* [AIM]
Summarize the mailing-list post below in two sentences.

* [GIVEN TEXT]
Posted by *"Ian Edwards" <iedwards@home.com>* on *Mon, 26 Feb 2001 20:23:45 -0700*
"Steady, the Buffs."  Hope you were a tall lad for your age, Pte. Cozens,
E.E.V.
That wasn‘t you I saw in that horrid tele program "Dad‘s Army"? About half
one episode was all I could take.
"Sprog"? Doesn‘t that refer to a young member of RAF aircrew? I‘ve no idea
what the letters stand for.
----- Original Message -----
From: Eric Cozens 
To: 
Sent: Monday, February 26, 2001 7:03 PM
Subject: Young "Sprogs" suitability for service.
> G‘Day all!
> I‘m apt to ramble on a bit so, if it gets too cumbersome just ‘scroll on
> down‘.  I guess I have destroyed my image as a ‘lurker‘ as I keep
> emerging.
> Greg,  I am not taking you to task but, I believe that your comments
> regarding the suitability of "youngens" for military service and
> pleading with Mommy etc. need addressing.  I speak from experience:
> I left school at the age of 14 - not a drop out, but because we didn‘t
> have a school.  I lived in Dover, Kent England 21 miles from France
> and those schools that were not damaged were closed.  Dad was away, Mum
> working.  At age 15 I enlisted as 2242 Pte Eric E. V. Cozens in 12
> Platoon, ‘C‘ Coy, 3rd Battalion Kent Home Guard, affiliated with the
> Royal East Kent Regiment The Buffs.  Training was pretty arduous,
> Extensive PT, Ross .300 Canadian Rifle - straight Bolt action and
> positively dangerous and were withdrawn from Canadian troops.  Then
> issued with the  SMLE Short Magazine Lee Enfield .303 Rifle, Gained
> Marksman - Live Bombing with the 36 Mills Grenade, 2" mortar, BREN LMG
> .303  a modified Czechoslovakian BRNO by Enfield, Bayonet drill with
> the 18" bayonet, Squad and arms drill, unarmed combat and when we were
> either being bombed or shelled cross channel worked with civil
> defence.  Off duty I was completing my second year apprenticeship at the
> Invicta Motor Engineering Works in Canterbury, just 15 miles up the road
> by ‘bus.  Normal transport was a bike.  Enlisted at age 17, already
> fully trained in the 9th Kings Liverpool Regiment at Lytham St.Annes,
> Lancashire.  Transferred to the Royal Electrical and Mechanical
> Engineers in may 1945 etc. etc. ad infinitum.
>
> No I was not the only one in my age group and no, I am not masquerading
> as a "Lt",  despite my early start I only made it to WO1 and I am not
> ashamed of that ‘though I expect with a leeetle better education or the
> will to study for an engineering degree - might have been a different
> story.  What I am really saying is that, given the right circumstances
> and sufficient incentive anyone can do anything.  Thanks for letting me
> hold forth
>
> Regards to ‘the list‘  Eric  Arte et Marte
>
> --------------------------------------------------------
> NOTE:  To remove yourself from this list, send a message
> to majordomo@CdnArmy.ca from the account you wish to
> remove, with the line "unsubscribe army-list" in the
> message body.

* [SUPPLIED RECORDS]
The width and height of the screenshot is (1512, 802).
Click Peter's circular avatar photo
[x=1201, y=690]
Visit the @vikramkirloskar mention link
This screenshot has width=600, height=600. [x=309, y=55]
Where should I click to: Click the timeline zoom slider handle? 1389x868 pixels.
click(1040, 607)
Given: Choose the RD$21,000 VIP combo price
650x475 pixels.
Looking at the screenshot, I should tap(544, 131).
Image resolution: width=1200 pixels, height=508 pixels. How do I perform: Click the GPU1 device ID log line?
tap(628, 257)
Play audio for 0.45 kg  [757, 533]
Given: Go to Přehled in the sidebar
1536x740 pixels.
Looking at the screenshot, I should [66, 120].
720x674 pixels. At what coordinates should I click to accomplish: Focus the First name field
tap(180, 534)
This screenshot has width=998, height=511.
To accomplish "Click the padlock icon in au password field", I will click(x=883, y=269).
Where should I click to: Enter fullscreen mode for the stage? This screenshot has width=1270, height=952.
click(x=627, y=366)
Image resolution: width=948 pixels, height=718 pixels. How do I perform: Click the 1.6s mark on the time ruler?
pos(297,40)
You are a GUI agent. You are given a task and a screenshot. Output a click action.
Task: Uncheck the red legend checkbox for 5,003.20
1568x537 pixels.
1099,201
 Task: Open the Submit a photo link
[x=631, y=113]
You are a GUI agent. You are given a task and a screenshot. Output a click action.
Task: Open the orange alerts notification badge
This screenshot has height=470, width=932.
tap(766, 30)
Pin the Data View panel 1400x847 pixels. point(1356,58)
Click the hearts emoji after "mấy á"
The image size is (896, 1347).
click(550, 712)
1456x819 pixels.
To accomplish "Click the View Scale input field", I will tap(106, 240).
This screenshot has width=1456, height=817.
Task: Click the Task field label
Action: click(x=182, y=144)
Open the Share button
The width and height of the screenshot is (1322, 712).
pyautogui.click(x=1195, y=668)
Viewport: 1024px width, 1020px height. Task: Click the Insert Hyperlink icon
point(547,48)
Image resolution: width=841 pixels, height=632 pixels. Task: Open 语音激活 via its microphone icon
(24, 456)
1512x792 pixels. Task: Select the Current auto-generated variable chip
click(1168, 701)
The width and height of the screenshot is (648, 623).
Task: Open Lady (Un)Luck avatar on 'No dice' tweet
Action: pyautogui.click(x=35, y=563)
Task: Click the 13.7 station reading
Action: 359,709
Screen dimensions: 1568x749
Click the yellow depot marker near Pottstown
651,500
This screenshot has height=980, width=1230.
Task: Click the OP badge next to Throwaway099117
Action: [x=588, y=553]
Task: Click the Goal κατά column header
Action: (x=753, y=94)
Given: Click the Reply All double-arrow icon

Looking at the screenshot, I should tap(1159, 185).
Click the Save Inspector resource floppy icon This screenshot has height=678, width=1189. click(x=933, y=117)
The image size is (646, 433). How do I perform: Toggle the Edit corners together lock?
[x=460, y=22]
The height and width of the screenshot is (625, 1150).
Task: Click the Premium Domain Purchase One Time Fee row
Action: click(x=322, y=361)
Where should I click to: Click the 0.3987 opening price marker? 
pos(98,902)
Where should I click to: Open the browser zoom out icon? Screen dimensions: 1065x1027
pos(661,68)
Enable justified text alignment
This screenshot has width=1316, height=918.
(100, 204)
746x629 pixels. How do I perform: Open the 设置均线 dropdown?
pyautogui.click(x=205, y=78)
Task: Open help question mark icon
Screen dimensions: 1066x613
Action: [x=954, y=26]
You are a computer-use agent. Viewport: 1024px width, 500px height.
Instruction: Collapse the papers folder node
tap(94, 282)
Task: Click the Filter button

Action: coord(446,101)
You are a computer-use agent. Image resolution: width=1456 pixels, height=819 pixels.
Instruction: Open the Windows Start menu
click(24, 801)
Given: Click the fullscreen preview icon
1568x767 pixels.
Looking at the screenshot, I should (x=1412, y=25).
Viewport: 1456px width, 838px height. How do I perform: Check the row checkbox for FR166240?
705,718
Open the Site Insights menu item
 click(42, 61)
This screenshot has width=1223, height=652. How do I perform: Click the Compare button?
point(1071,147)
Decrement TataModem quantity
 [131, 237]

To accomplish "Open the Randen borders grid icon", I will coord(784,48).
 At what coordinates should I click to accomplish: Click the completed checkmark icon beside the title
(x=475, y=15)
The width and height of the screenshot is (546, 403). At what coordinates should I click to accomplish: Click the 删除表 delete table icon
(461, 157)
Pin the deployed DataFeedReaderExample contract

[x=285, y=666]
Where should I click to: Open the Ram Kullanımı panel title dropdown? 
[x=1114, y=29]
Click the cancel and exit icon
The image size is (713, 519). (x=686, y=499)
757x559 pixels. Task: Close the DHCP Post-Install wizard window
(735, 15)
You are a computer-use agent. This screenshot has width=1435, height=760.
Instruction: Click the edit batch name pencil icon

* [ANSWER FOR THIS EXERCISE]
Ian Edwards replies to Eric Cozens, joking about the television program "Dad's Army" and asking whether "Sprog" refers to a young member of RAF aircrew. In the quoted message, Cozens answers Greg's comments on young people's suitability for military service by describing his own path: he left school at 14 in Dover, enlisted in the Kent Home Guard at 15, enlisted at 17 already fully trained, transferred to the Royal Electrical and Mechanical Engineers in 1945, and rose to WO1, and he concludes that anyone can do anything given the right circumstances and enough incentive.